Doctor's Orders
- Cover
- Author: Diane Duane
- Language: English
- Genre: Science fiction
- Publisher: Pocket Books
- Publication date: June 1990
- Publication place: United States
- Media type: Print (paperback)
- Pages: 291 pp
- ISBN: 0-671-66189-2 (first edition, paperback)
- OCLC: 21696545
- Preceded by: The Pandora Principle
- Followed by: Enemy Unseen

= Doctor's Orders (novel) =

Star Trek novel by Diane Duane

Doctor's Orders is a Star Trek: The Original Series novel written by Diane Duane.

==Plot==
In response to good-natured complaints about his command style, Captain Kirk leaves Doctor McCoy in command of the Enterprise.
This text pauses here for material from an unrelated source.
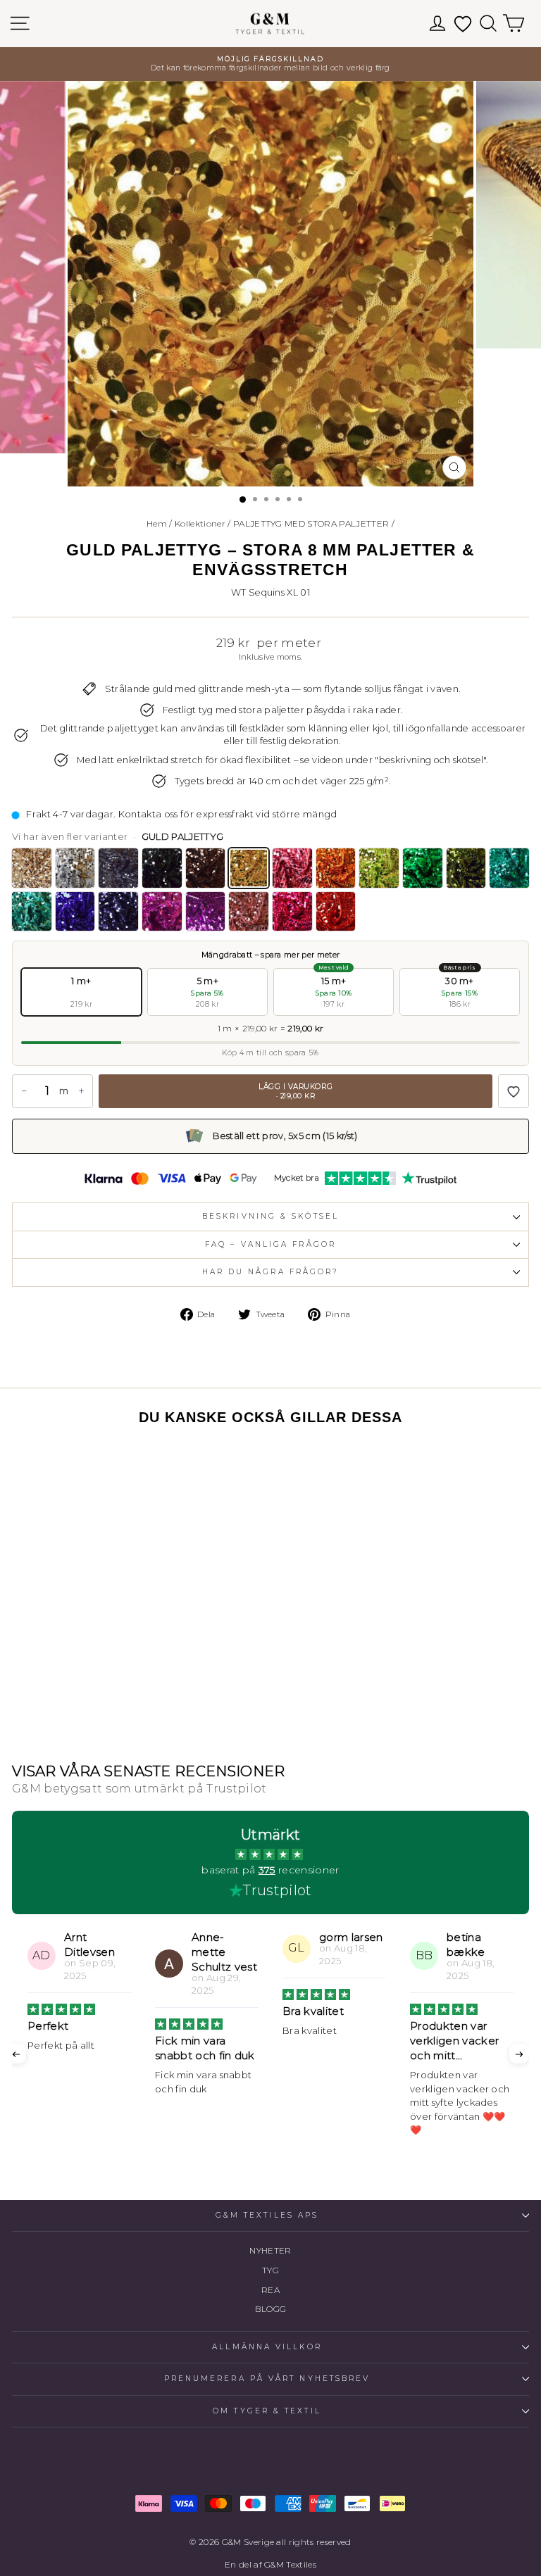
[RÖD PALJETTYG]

Kirk beams down to the planet 'Flyspeck' in order to facilitate its acceptance into the Federation. Kirk soon vanishes, leaving McCoy stuck with the ship against his will; regulations forbid him from passing on command to Commander Spock.

Kirk is nowhere to be found and to complicate matters, the Klingons show up, claiming to have a stake in 'Flyspeck' as well. It is later found that Kirk had been lost in the time stream, as one of Flyspeck's races do not fully live in linear time.